Most people think orthodontics is orthodontics—that straightening teeth is a standardised process regardless of who performs it. They assume the dentist offering Invisalign in their local practice possesses the same expertise as someone who’s completed years of additional specialist training. It’s an understandable misconception, but one that can lead to disappointing results, prolonged treatment, or even complications when cases prove more complex than initially recognised.

Perhaps you’ve already started orthodontic treatment elsewhere and been told your case is “more complicated than expected.” Or maybe you’ve consulted with a general dentist who seemed uncertain about whether they could achieve the results you’re hoping for. You might have bite problems alongside crooked teeth, missing teeth that need replacing, or skeletal issues affecting your jaw relationship. These scenarios move beyond standard orthodontics into territory that requires specialist expertise.
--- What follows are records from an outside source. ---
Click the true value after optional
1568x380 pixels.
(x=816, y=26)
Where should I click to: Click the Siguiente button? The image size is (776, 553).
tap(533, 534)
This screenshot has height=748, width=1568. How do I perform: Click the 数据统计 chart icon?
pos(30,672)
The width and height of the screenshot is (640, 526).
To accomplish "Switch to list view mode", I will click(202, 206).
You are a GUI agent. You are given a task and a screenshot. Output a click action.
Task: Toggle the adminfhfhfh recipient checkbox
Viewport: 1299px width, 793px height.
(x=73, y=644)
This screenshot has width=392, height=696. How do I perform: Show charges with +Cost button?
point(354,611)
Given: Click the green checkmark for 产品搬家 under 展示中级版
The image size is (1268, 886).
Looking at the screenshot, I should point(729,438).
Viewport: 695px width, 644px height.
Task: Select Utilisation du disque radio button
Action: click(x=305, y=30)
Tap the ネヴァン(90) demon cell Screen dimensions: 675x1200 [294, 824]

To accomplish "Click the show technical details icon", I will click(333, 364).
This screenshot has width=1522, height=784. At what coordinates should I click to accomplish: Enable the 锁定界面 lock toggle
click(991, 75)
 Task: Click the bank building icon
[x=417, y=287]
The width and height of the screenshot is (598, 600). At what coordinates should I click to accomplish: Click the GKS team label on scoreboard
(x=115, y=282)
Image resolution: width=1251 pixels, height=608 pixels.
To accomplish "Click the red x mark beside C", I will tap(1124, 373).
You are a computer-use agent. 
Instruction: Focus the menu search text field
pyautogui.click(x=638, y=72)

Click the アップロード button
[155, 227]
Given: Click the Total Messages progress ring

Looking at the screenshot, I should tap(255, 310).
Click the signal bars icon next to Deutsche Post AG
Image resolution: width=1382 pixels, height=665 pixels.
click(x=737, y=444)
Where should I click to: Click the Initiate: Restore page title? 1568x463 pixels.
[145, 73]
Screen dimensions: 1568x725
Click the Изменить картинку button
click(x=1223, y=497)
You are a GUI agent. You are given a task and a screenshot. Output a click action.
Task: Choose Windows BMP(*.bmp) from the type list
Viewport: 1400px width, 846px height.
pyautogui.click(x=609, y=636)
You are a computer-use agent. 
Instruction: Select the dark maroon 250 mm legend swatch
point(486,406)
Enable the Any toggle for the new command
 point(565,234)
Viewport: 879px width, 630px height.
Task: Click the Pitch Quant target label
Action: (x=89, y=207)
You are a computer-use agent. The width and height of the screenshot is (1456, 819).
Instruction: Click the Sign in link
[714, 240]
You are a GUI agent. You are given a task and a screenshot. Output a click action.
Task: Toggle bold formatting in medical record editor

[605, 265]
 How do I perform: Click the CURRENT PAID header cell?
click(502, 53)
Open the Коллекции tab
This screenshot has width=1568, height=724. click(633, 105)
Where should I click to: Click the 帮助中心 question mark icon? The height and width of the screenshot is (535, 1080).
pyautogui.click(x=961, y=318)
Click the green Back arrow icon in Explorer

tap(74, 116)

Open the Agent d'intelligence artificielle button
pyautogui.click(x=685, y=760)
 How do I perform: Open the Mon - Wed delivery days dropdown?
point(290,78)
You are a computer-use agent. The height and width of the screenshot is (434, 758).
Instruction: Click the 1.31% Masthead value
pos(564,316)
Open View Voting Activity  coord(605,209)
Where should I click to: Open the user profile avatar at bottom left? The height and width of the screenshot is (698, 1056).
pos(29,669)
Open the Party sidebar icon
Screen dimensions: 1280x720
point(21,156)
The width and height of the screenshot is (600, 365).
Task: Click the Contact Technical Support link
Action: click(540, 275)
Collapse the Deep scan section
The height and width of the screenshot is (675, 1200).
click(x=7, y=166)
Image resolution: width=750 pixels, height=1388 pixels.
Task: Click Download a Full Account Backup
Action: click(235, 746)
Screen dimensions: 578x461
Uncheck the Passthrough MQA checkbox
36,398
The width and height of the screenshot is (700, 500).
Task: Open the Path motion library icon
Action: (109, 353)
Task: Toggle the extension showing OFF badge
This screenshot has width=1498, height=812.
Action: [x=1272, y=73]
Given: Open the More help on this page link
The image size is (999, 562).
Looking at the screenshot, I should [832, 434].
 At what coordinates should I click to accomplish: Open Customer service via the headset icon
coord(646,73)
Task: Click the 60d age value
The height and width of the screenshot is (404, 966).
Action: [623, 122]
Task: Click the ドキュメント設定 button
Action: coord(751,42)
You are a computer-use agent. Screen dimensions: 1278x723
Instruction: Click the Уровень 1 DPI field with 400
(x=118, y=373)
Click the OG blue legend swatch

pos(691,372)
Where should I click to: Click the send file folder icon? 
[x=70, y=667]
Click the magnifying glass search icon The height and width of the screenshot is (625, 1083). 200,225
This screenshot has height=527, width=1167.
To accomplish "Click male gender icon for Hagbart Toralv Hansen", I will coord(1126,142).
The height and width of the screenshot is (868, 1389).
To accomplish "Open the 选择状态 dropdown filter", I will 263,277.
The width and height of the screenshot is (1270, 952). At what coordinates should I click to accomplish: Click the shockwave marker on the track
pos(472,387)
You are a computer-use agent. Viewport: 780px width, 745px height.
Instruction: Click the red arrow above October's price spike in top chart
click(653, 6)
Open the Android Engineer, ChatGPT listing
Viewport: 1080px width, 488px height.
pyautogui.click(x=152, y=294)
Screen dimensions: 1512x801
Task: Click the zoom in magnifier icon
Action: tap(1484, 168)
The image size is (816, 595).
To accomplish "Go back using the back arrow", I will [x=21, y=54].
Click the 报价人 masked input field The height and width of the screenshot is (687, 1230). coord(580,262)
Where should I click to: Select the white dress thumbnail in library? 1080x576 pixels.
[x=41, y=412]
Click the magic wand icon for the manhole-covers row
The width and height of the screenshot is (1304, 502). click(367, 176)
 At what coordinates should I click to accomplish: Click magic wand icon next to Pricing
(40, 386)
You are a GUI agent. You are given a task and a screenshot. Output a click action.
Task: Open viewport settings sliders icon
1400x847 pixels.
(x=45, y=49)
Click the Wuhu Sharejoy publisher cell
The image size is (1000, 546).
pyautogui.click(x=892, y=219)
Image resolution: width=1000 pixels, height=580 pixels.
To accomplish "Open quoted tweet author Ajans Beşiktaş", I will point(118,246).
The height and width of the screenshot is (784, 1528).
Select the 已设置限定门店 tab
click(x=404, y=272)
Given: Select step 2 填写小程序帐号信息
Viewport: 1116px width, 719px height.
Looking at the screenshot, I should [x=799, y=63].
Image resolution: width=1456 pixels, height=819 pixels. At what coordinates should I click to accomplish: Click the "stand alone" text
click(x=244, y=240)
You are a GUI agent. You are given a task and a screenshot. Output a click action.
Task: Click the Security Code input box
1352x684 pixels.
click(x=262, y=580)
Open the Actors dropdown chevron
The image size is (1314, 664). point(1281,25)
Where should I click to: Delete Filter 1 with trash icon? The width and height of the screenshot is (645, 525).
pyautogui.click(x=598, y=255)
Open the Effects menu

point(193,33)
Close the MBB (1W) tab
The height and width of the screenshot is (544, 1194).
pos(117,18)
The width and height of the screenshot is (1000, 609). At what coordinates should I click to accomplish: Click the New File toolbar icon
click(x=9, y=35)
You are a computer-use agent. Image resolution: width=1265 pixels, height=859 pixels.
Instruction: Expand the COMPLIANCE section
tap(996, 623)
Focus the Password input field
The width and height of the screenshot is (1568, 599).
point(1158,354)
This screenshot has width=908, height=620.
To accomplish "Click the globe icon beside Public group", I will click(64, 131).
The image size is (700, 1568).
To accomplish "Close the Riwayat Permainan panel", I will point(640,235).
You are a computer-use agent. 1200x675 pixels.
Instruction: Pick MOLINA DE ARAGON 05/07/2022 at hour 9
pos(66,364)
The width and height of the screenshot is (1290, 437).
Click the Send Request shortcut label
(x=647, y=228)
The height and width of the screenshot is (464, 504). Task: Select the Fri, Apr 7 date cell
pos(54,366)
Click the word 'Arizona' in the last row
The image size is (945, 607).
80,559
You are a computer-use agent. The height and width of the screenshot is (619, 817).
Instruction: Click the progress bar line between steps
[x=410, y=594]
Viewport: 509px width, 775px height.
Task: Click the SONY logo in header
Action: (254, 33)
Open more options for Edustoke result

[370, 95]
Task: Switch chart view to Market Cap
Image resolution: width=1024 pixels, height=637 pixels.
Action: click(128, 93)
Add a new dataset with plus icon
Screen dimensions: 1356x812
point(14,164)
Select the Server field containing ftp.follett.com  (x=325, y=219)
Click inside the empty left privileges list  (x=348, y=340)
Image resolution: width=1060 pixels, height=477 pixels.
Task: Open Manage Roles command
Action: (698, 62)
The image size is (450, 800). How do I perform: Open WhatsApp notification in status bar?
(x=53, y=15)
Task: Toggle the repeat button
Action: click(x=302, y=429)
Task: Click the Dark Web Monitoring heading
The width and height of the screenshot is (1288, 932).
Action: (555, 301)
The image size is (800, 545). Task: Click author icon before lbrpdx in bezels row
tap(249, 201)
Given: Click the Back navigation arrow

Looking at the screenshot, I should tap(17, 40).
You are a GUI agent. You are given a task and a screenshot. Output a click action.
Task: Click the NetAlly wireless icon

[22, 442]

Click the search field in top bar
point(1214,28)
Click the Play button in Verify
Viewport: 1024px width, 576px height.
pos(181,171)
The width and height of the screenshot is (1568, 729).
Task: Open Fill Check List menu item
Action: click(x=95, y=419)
At Hale Dental and Implant Clinic in Altrincham, Maria McNally is a Registered Specialist in Orthodontics—a designation that carries specific meaning under General Dental Council regulations. She holds a Master’s in Orthodontics (MOrth), an MPhil, and serves as an Orthodontic Therapy Examiner for the Royal College of Surgeons. She’s won National and European Aesthetic Dentistry Awards, and she trains other dental professionals. When cases involve skeletal discrepancies, jaw surgery coordination, or the need to integrate orthodontics with implants and restorative work, Maria is the “heavy lifter” other dentists refer to.

Understanding when you need a specialist orthodontist in Cheshire isn’t about dismissing general dentists—many provide excellent orthodontic care for straightforward cases. It’s about recognising when complexity demands the additional years of training, interdisciplinary coordination skills, and problem-solving experience that only specialist education provides.

What Makes a Case “Complex” in Orthodontics?

The line between routine and complex orthodontics isn’t always obvious to patients. Crooked teeth might seem like a simple problem, but the underlying causes and treatment requirements vary enormously.

Complex orthodontic cases typically involve one or more of these factors:

  • Skeletal discrepancies: Your jaw relationship is significantly out of alignment (severe overbite, underbite, or asymmetry) requiring potential jaw surgery
  • Missing teeth: Gaps from extractions or congenitally missing teeth that need space management and coordination with implant or bridge work
  • Severe crowding: Insufficient space for all teeth, requiring complex extraction patterns or expansion protocols
  • Impacted teeth: Teeth trapped in the jawbone (often canines) requiring surgical exposure and orthodontic traction
  • Previous orthodontic relapse: You had braces years ago but teeth have shifted significantly, and you want a permanent solution this time
  • Interdisciplinary needs: Orthodontics must be coordinated with periodontal treatment, implant placement, or extensive restorative dentistry

Straightforward cases, by contrast, involve:

  • Mild to moderate crowding with sufficient space
  • Good jaw relationships requiring only tooth movement
  • No missing teeth or complex spacing issues
  • Healthy gums and bone support
  • No history of jaw problems or TMJ dysfunction

Maria McNally’s role at Hale Dental focuses on the former category—the cases where standard protocols aren’t sufficient and specialist problem-solving becomes essential.

The Difference Between a General Dentist Offering Braces and a Registered Specialist

This distinction matters more than many patients realise, so let’s be explicit about what “Registered Specialist in Orthodontics” actually means.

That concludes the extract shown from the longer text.